Required work » Set down each line from the line holding "The height and width of the screenshot is (395, 592)." to the last line of the entries below, exactly, with both ends included and without pictures.

Supplied information »

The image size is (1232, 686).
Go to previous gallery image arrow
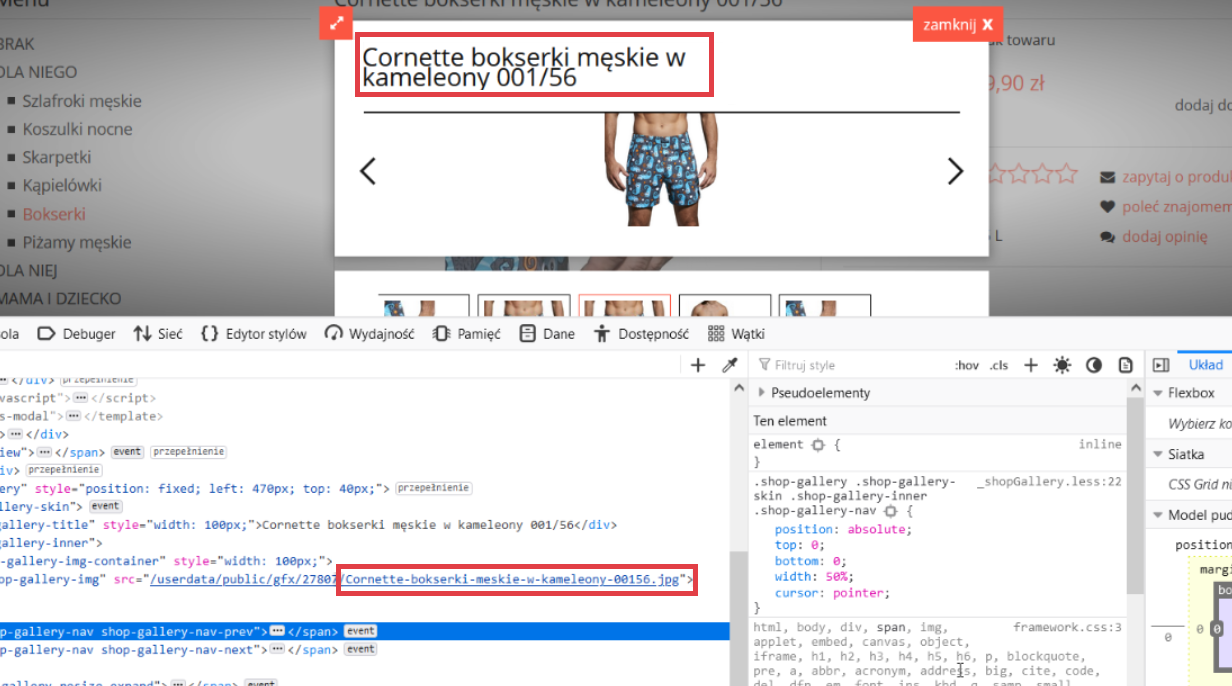[368, 172]
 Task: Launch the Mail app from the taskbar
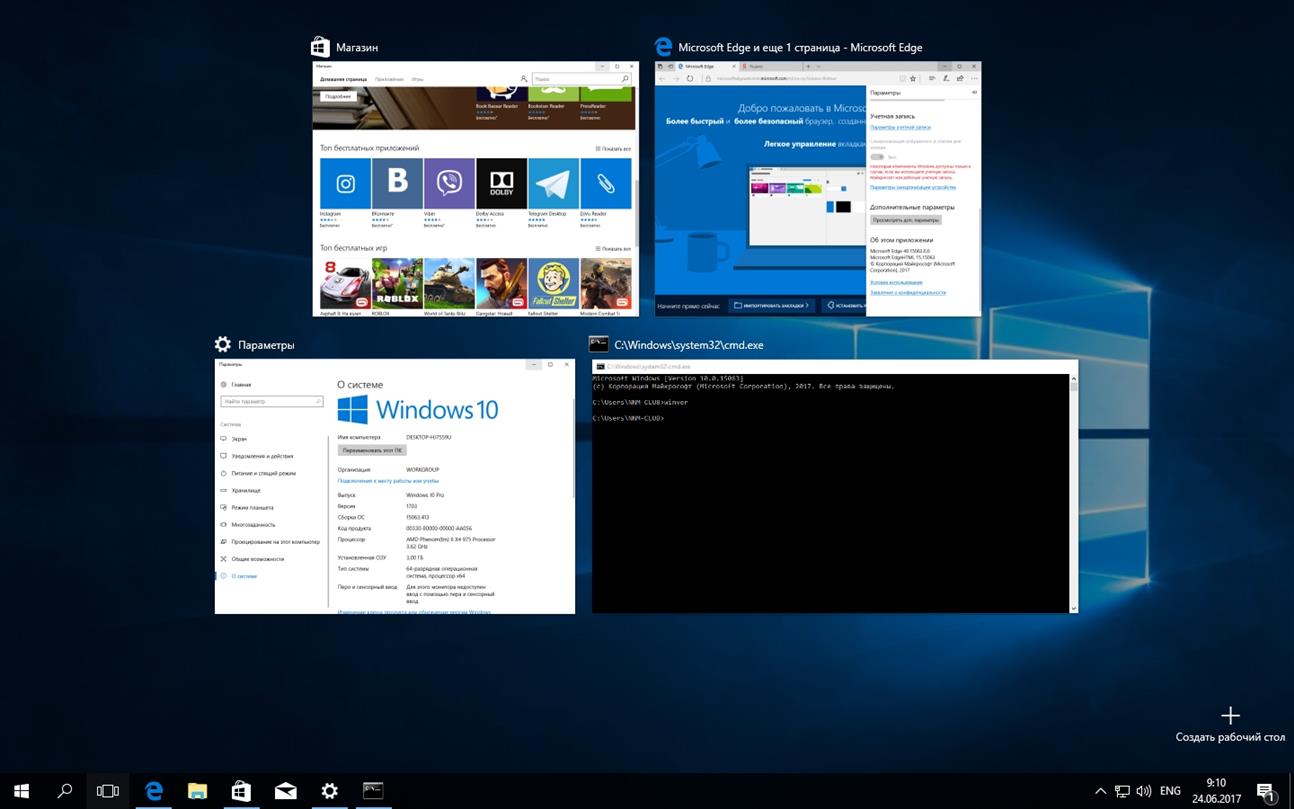pos(285,790)
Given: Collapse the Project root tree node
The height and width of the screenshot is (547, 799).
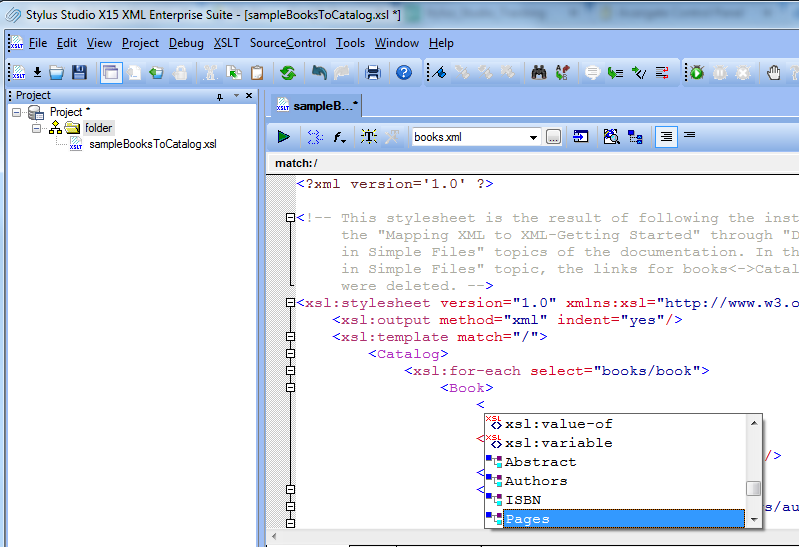Looking at the screenshot, I should click(x=17, y=112).
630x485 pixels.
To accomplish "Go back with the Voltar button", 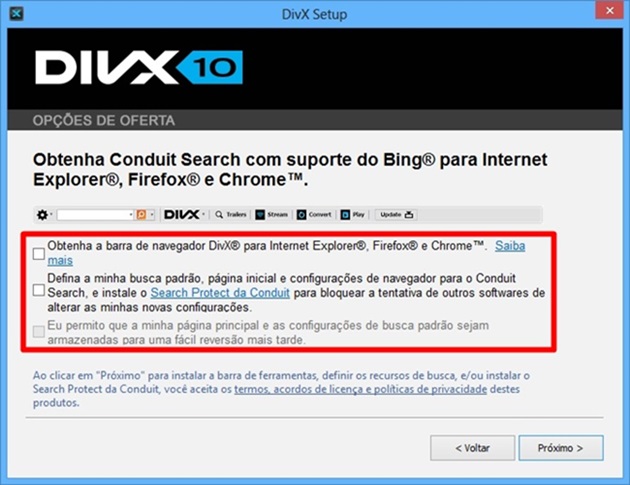I will [x=472, y=448].
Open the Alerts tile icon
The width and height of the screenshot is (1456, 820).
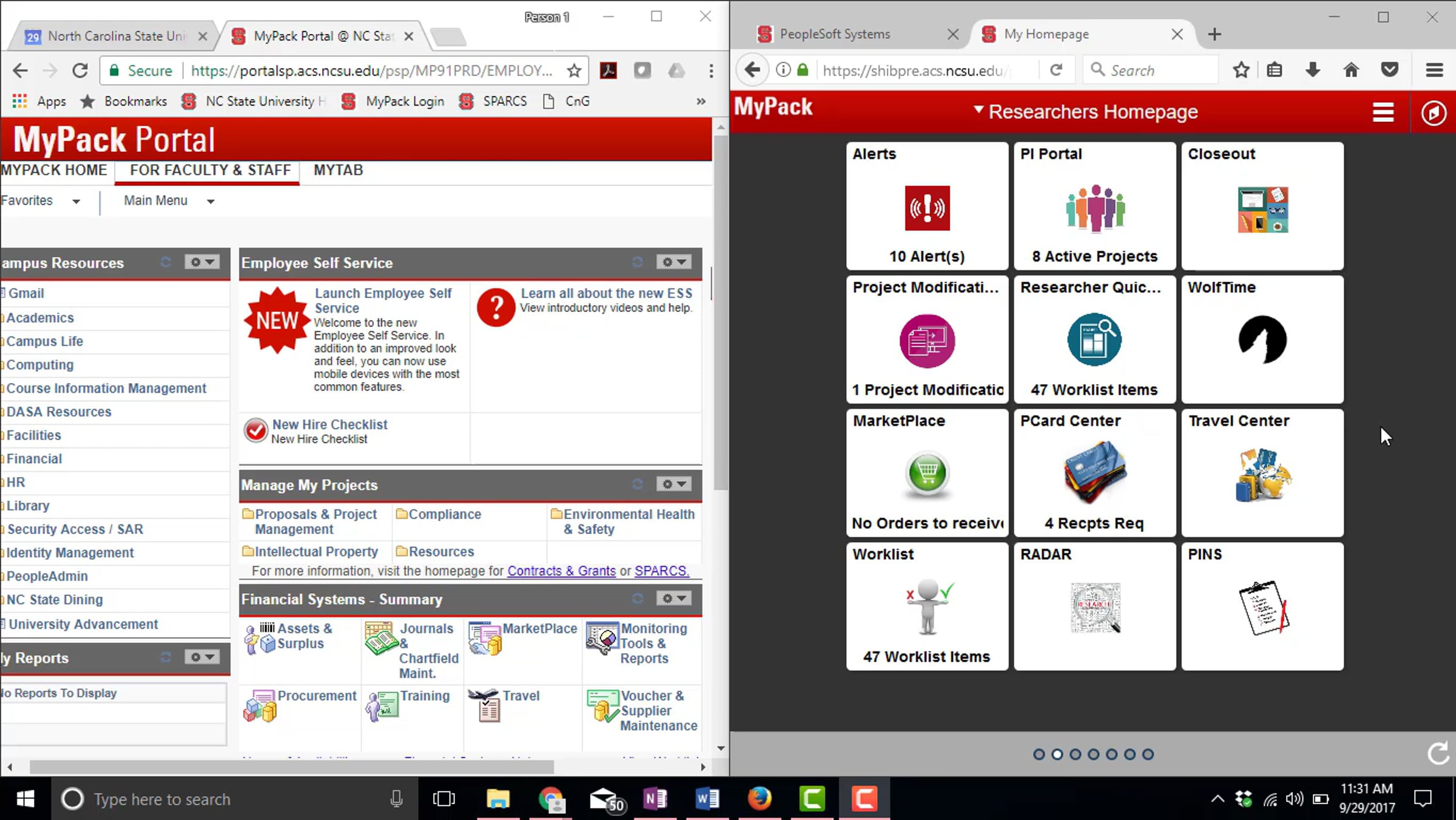click(927, 208)
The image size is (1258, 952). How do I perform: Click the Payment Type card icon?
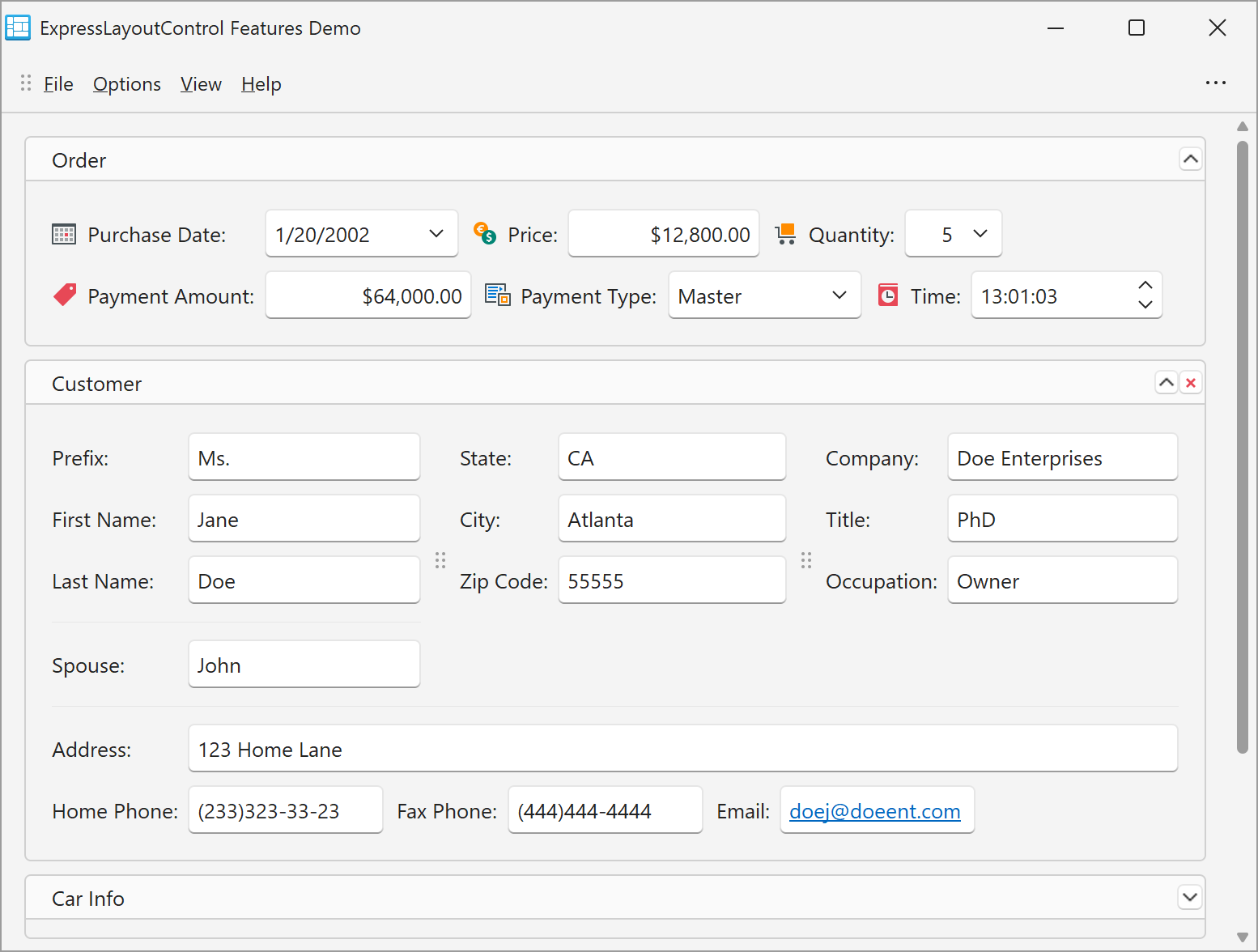497,295
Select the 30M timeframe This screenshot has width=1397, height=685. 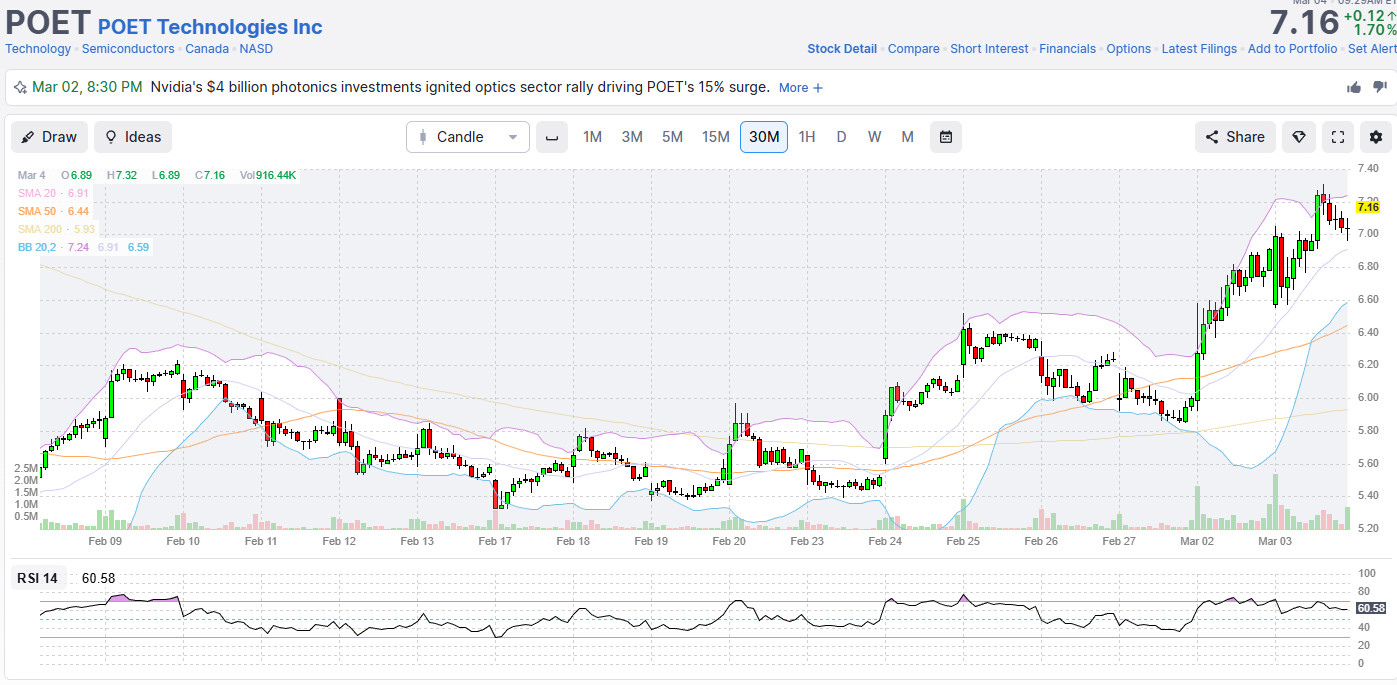763,137
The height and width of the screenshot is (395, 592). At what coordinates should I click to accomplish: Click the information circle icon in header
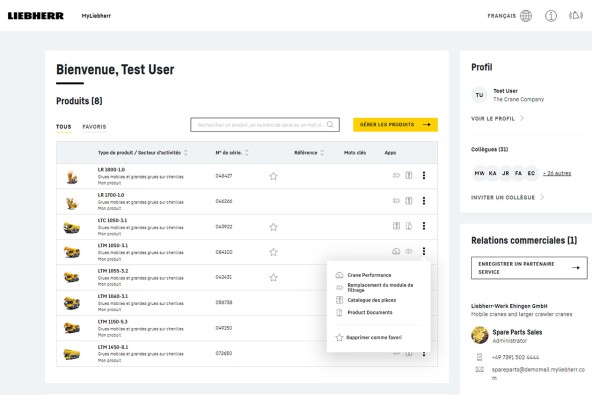pyautogui.click(x=550, y=16)
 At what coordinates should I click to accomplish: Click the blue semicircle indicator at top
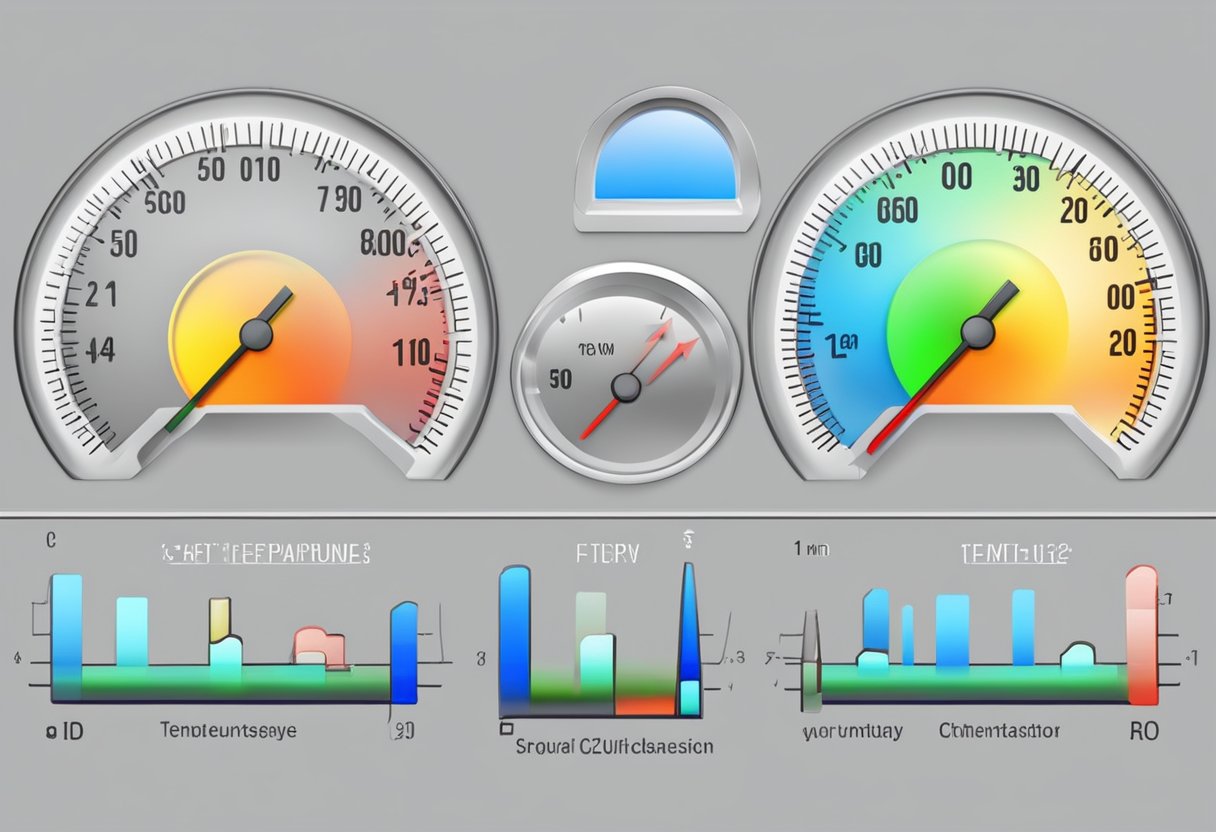[665, 156]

Answer to this exercise »
The height and width of the screenshot is (395, 592). At what coordinates should I click to accomplish: Click the information circle icon in header
pyautogui.click(x=550, y=16)
 At what coordinates should I click to accomplish: Click the blue semicircle indicator at top
[665, 156]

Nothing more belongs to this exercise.